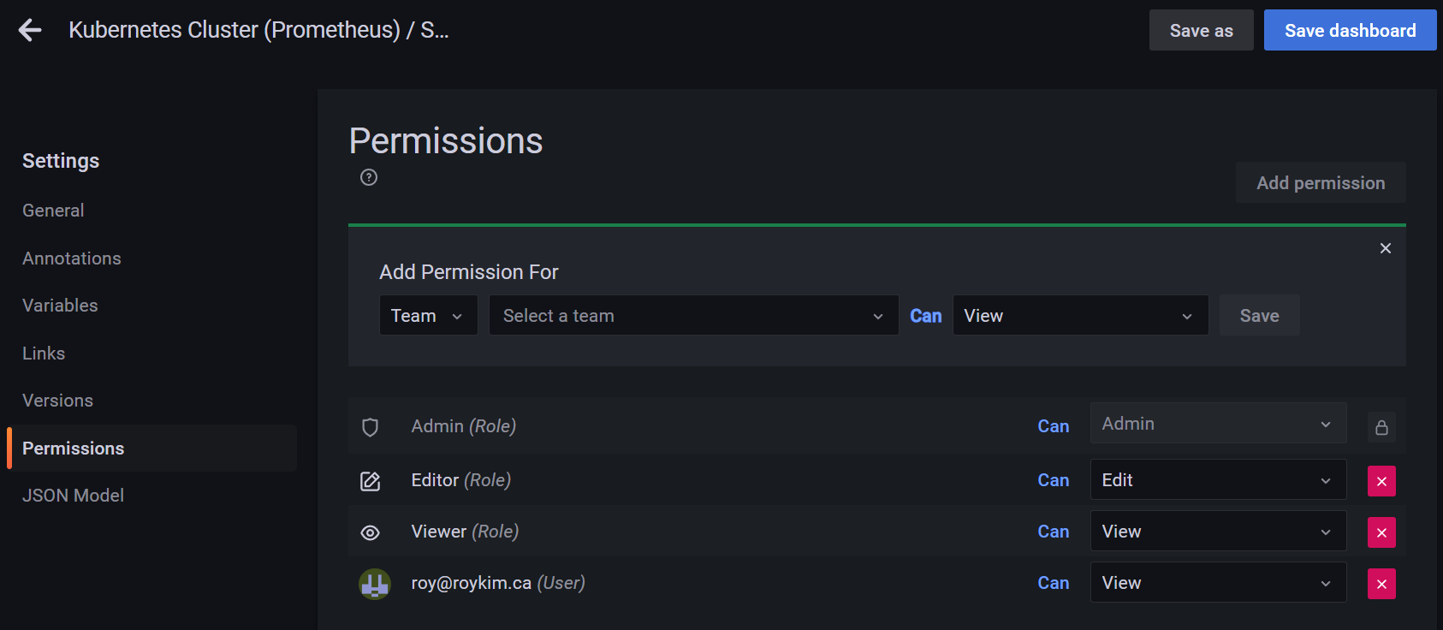1443x630 pixels.
Task: Open the roy@roykim.ca permission level dropdown
Action: [x=1218, y=583]
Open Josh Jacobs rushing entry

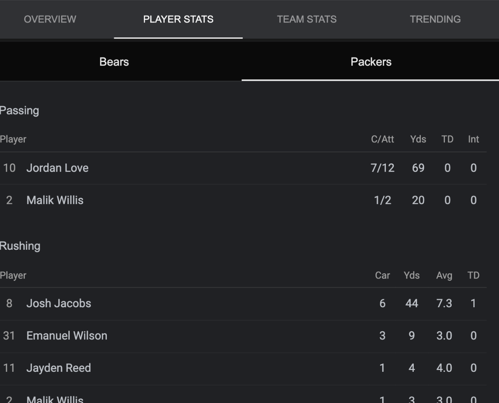pyautogui.click(x=59, y=304)
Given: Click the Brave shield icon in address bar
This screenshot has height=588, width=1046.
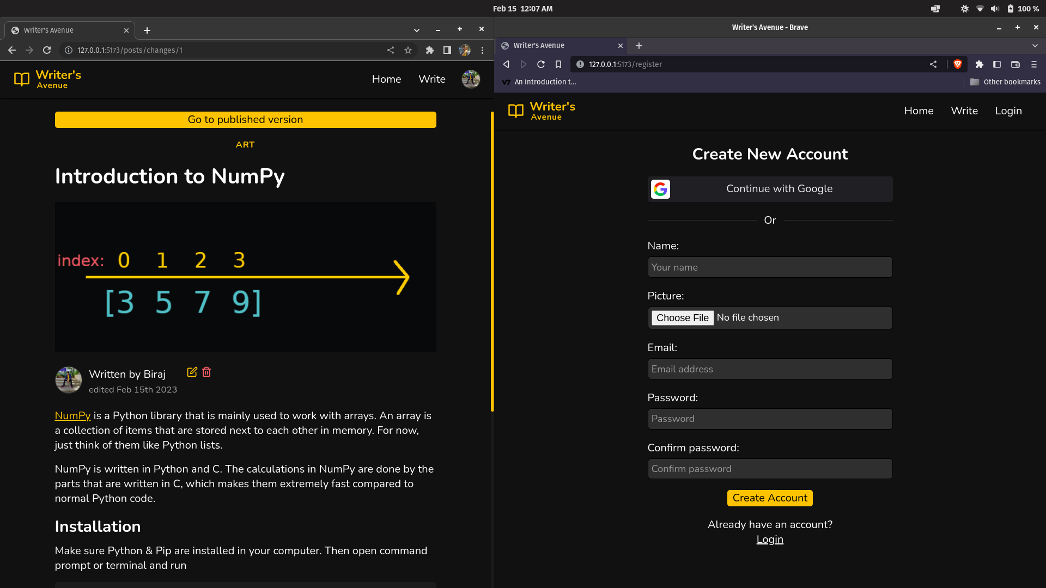Looking at the screenshot, I should [x=958, y=64].
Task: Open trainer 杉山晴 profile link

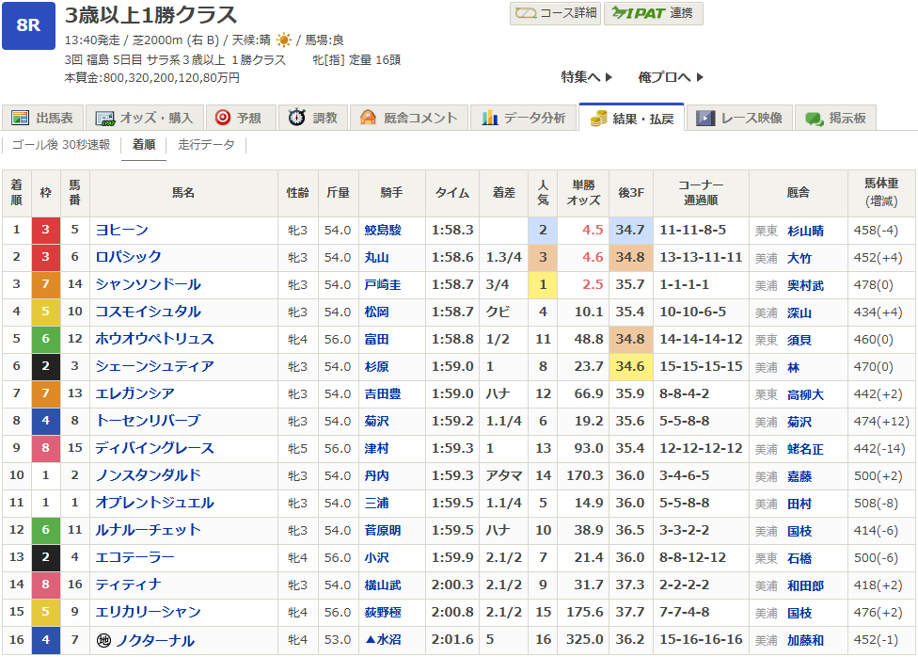Action: pyautogui.click(x=805, y=230)

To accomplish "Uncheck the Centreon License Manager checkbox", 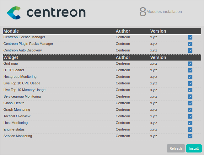I will [190, 37].
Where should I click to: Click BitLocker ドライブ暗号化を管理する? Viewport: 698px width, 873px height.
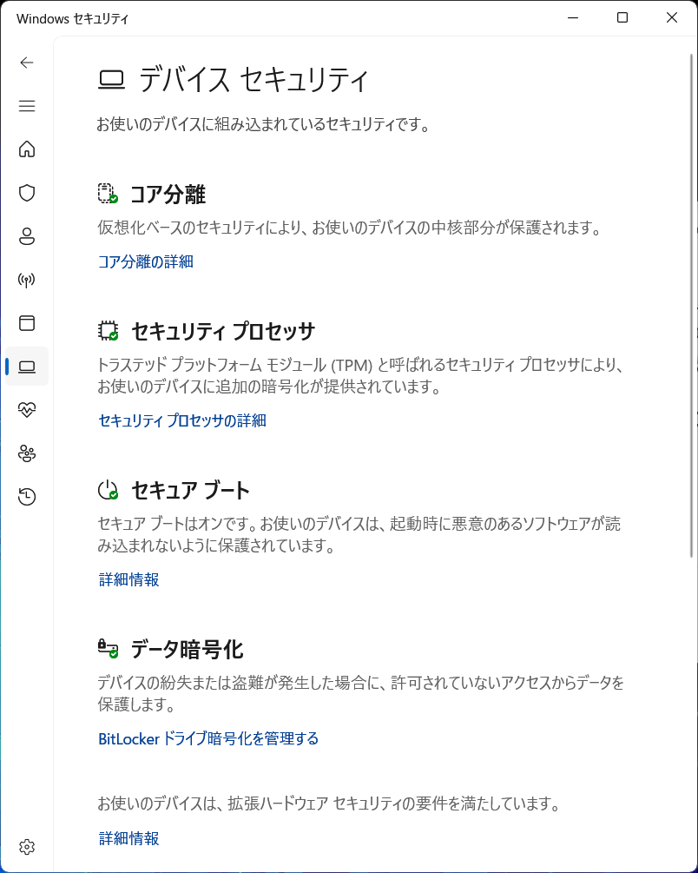pyautogui.click(x=208, y=738)
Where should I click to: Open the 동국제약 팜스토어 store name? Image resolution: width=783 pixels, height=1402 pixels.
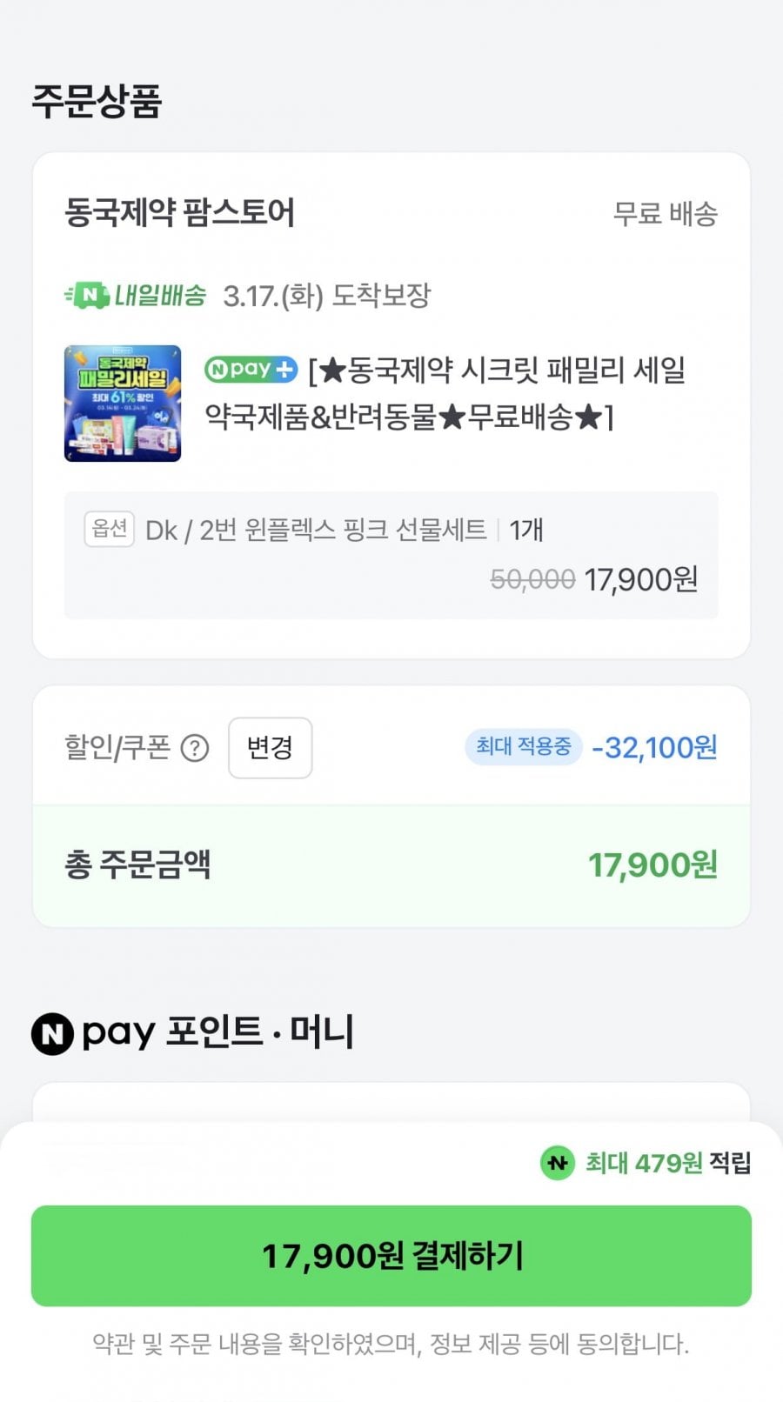click(179, 213)
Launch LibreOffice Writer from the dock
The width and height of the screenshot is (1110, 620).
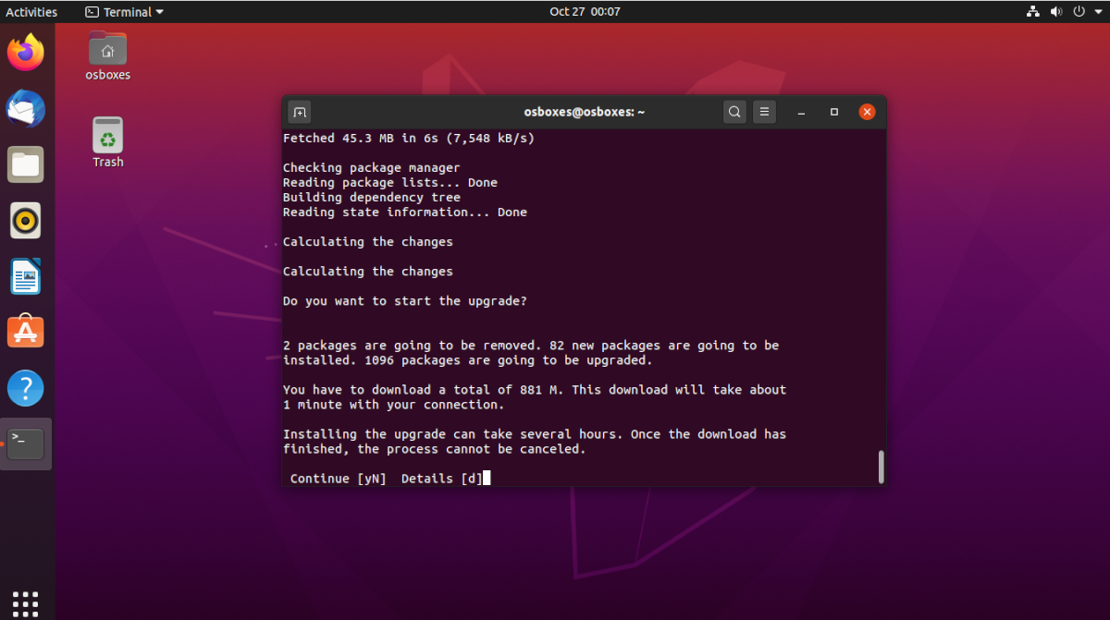pyautogui.click(x=26, y=276)
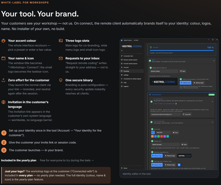This screenshot has width=221, height=185.
Task: Click the Copy link button
Action: [x=186, y=114]
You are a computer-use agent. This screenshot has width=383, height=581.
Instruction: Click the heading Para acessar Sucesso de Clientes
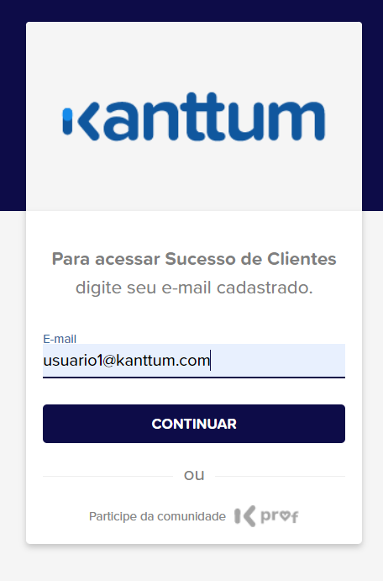coord(194,259)
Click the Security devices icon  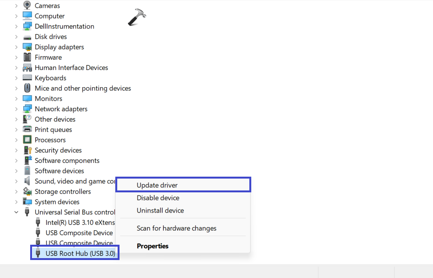tap(27, 150)
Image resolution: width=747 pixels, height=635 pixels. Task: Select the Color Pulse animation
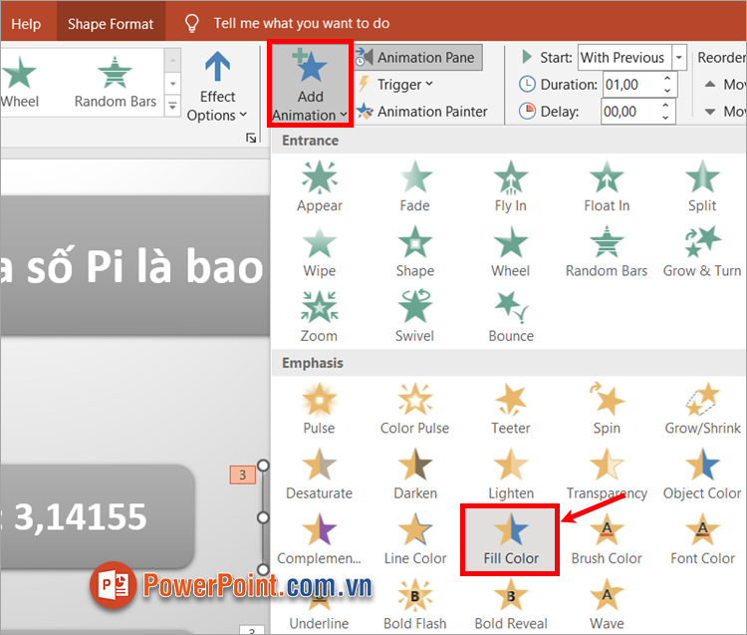pyautogui.click(x=414, y=409)

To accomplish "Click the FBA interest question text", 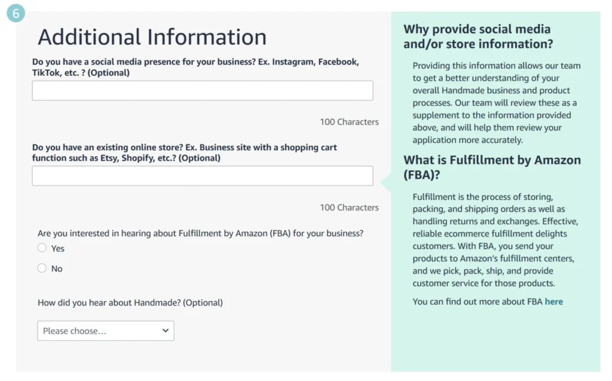I will coord(200,233).
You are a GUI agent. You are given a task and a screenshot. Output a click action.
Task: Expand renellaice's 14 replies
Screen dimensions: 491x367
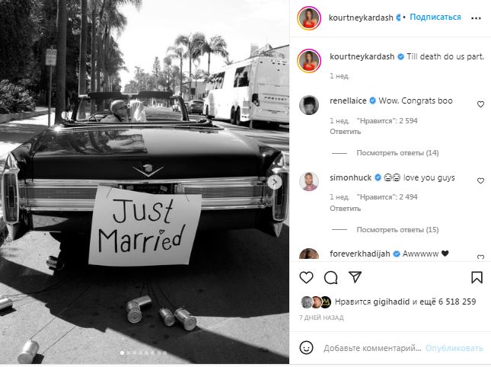point(397,153)
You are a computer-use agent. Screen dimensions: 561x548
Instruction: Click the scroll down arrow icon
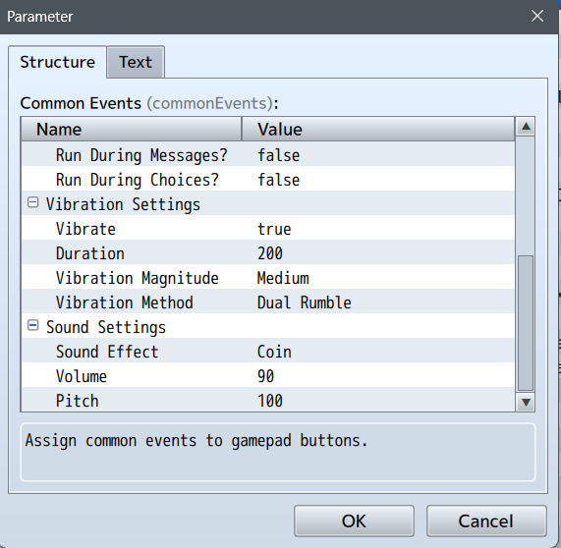(526, 402)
++++++++++
Transcribe only the lines from the line holding "You are a computer-use agent. Screen" to the final line of the listing above. Keep them exact, include both ends, and skip the pictures.

You are a computer-use agent. Screen dimensions: 561x548
Instruction: Click the scroll down arrow icon
(526, 402)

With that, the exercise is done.